I asked for you all to send me your work to be critiqued on the blog here and I now have over 150 links to websites with more coming in every few minutes. I can’t get to them all. I wish I could. Maybe I’ll get to them when I can over the next year or so. BUT… I am getting to some starting tomorrow.
Instead of putting images here and critiquing them in writing, I’m going to go through the web sites via screen capture video and talk through their work. I’m going to have to keep it short and sweet. Last night I sat down to record the first three sites and I spent 40 minutes talking about three sites. I’m going to try to cut that down to 5 minutes per site, 3 sites at a time.
My Rules For Critique :
1. Tell you what you are doing right without patronizing you. 2. Tell you what you need to work on without holding your hand. 3. Give you a goal.

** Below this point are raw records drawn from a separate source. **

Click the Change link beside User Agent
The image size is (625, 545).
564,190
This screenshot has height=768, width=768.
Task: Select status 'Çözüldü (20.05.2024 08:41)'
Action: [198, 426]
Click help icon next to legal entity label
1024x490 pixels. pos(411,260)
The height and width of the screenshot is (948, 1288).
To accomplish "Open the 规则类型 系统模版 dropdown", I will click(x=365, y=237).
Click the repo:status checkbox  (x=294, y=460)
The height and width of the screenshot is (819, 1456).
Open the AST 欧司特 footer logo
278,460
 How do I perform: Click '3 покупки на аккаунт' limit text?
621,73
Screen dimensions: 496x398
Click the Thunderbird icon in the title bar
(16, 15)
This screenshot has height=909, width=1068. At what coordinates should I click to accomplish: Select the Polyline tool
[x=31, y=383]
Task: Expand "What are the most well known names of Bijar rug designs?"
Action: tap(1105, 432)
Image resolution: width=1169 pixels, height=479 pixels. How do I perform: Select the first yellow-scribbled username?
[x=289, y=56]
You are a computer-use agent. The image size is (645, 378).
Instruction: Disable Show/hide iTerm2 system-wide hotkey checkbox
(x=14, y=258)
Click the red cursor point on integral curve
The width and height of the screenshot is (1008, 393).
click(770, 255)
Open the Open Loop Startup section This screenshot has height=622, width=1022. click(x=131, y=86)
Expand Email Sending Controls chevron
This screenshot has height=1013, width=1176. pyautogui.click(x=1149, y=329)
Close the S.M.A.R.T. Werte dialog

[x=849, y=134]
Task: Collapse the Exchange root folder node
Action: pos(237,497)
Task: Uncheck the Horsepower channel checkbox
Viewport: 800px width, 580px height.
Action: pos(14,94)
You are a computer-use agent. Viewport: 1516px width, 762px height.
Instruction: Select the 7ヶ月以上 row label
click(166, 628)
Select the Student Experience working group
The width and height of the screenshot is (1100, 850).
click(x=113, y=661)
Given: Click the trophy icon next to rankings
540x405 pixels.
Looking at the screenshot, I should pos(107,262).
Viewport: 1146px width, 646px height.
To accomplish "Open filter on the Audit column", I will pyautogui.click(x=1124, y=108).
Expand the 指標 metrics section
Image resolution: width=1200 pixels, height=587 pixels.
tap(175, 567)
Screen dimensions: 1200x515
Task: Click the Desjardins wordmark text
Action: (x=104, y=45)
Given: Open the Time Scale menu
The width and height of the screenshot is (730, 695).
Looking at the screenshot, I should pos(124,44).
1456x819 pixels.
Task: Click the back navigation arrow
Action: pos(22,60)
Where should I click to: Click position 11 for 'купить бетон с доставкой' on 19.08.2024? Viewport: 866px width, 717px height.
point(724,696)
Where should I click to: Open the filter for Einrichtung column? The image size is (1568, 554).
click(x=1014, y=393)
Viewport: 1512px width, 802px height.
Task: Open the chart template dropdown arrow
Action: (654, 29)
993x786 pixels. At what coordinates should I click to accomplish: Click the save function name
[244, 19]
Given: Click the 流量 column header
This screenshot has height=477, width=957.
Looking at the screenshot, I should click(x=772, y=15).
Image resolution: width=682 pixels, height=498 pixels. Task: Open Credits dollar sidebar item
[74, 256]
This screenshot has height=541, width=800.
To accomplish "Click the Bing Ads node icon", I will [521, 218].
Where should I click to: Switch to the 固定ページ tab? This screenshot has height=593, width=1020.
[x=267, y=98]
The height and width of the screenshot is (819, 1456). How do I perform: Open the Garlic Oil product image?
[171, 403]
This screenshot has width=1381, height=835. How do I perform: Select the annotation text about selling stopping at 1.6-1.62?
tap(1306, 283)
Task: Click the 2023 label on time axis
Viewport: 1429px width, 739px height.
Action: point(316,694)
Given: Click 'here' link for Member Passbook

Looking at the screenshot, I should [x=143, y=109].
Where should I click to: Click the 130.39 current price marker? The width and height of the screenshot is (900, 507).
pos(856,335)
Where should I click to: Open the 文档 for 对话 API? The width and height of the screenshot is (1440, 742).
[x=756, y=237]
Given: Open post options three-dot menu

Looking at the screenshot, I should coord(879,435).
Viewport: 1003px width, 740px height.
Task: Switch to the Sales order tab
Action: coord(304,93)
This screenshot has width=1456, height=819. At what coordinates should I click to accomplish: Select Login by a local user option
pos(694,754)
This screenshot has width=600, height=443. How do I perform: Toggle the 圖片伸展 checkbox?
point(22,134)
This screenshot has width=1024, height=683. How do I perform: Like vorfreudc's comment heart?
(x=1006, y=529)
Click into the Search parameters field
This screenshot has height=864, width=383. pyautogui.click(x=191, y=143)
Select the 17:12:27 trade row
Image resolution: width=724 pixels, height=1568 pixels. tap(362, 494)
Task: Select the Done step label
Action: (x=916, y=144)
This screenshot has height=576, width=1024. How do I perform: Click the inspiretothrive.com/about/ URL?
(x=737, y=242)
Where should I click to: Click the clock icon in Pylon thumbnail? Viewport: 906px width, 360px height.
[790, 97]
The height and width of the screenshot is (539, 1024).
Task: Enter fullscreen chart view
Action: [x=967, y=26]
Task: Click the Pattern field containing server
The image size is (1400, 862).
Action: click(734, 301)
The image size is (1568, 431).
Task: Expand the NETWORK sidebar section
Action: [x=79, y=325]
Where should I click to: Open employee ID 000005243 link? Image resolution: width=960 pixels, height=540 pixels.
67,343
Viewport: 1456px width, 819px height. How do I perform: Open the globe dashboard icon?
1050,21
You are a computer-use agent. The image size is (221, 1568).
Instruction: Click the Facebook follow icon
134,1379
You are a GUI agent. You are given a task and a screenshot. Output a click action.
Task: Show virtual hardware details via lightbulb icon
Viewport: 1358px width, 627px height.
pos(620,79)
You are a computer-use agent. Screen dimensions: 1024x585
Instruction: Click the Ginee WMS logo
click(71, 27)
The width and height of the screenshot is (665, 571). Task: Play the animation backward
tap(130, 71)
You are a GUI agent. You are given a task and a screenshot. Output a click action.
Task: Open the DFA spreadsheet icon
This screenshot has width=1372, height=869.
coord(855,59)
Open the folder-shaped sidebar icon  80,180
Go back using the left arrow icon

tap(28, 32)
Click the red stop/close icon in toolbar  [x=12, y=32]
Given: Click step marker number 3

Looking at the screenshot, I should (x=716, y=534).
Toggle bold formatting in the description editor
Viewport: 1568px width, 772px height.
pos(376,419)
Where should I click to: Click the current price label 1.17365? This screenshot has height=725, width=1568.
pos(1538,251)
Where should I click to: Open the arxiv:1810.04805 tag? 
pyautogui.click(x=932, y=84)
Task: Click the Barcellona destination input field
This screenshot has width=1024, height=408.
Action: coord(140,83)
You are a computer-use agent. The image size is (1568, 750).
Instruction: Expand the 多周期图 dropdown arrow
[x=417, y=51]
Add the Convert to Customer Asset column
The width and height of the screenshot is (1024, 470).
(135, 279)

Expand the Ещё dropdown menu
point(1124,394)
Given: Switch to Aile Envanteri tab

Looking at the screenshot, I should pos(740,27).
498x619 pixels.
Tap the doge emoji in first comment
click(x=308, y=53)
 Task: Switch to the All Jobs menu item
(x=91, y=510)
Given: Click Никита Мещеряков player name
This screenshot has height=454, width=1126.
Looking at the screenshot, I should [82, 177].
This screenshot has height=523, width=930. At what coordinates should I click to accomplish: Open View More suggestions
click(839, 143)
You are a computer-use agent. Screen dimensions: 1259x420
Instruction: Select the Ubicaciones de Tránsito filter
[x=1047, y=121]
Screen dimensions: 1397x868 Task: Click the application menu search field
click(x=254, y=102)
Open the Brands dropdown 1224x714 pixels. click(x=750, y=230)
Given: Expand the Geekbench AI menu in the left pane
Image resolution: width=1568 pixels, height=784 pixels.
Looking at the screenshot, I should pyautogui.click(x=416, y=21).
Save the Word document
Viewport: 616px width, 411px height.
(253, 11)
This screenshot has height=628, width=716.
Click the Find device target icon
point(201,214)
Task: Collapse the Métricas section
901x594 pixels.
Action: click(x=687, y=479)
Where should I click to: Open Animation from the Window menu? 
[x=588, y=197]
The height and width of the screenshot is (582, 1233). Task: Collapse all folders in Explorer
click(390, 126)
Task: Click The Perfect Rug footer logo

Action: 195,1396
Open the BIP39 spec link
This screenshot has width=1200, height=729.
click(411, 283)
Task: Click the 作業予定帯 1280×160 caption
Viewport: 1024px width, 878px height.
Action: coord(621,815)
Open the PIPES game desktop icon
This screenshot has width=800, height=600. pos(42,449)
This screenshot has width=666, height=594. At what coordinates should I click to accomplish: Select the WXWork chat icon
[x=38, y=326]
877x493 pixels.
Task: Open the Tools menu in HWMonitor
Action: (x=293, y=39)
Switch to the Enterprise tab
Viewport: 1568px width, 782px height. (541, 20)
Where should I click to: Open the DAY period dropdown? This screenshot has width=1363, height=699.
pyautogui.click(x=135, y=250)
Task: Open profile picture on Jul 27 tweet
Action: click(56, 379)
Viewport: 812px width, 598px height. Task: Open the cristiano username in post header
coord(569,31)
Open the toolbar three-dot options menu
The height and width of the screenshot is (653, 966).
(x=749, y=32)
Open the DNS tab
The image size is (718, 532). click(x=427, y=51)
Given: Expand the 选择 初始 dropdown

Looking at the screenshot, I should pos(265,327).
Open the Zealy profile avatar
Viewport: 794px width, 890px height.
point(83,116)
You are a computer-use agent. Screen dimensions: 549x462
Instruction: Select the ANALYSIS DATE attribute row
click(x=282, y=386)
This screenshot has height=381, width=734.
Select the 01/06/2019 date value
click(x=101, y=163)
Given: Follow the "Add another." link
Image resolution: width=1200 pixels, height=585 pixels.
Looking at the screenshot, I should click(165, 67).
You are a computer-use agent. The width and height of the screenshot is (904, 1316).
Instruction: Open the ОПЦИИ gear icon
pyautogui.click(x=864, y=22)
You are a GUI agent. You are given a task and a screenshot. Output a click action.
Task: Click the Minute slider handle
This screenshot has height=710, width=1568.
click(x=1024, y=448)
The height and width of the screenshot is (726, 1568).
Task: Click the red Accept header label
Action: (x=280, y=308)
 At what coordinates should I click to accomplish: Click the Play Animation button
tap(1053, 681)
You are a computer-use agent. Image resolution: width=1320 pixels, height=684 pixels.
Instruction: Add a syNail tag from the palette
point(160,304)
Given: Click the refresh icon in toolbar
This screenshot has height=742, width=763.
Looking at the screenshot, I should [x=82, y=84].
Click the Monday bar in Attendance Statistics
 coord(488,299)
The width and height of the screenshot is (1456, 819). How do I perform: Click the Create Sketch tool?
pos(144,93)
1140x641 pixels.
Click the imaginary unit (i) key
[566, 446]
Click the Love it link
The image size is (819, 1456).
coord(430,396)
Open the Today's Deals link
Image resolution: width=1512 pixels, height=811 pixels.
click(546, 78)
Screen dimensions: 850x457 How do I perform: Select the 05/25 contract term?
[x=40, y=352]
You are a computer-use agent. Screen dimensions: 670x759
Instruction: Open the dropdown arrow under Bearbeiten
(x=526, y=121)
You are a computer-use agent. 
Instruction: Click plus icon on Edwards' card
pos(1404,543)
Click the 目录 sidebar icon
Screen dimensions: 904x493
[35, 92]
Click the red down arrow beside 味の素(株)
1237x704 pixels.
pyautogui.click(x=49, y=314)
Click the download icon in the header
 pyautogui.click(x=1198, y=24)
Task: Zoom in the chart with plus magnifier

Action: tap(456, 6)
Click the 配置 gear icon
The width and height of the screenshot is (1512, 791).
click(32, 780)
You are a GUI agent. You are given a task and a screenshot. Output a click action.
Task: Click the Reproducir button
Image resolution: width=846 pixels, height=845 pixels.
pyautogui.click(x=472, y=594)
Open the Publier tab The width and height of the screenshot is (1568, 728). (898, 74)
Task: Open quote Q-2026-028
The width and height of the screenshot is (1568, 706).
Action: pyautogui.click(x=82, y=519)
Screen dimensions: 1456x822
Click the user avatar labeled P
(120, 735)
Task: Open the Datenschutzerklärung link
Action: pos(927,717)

I’m not here to drag you down but some of you are going to get a pretty tough critique. I’ve had critiques of my work where I walked away fighting back tears because all that was important to me was ripped to shreds. I am taking the stance of a photo editor or art director. Someone who is educated in the medium, knows how to discuss it, and give you a thumbs up or thumbs down. Critique isn’t to make you feel warm and fuzzy. It is a tool to help you learn and grow. Remember that. So…
Rules For You :
1. Don’t take it personally. 2. Don’t make excuses. 3. Don’t say, “Well, my client was happy with it.” See number 2.
Ok? Ok. The first installment will be on the blog tomorrow.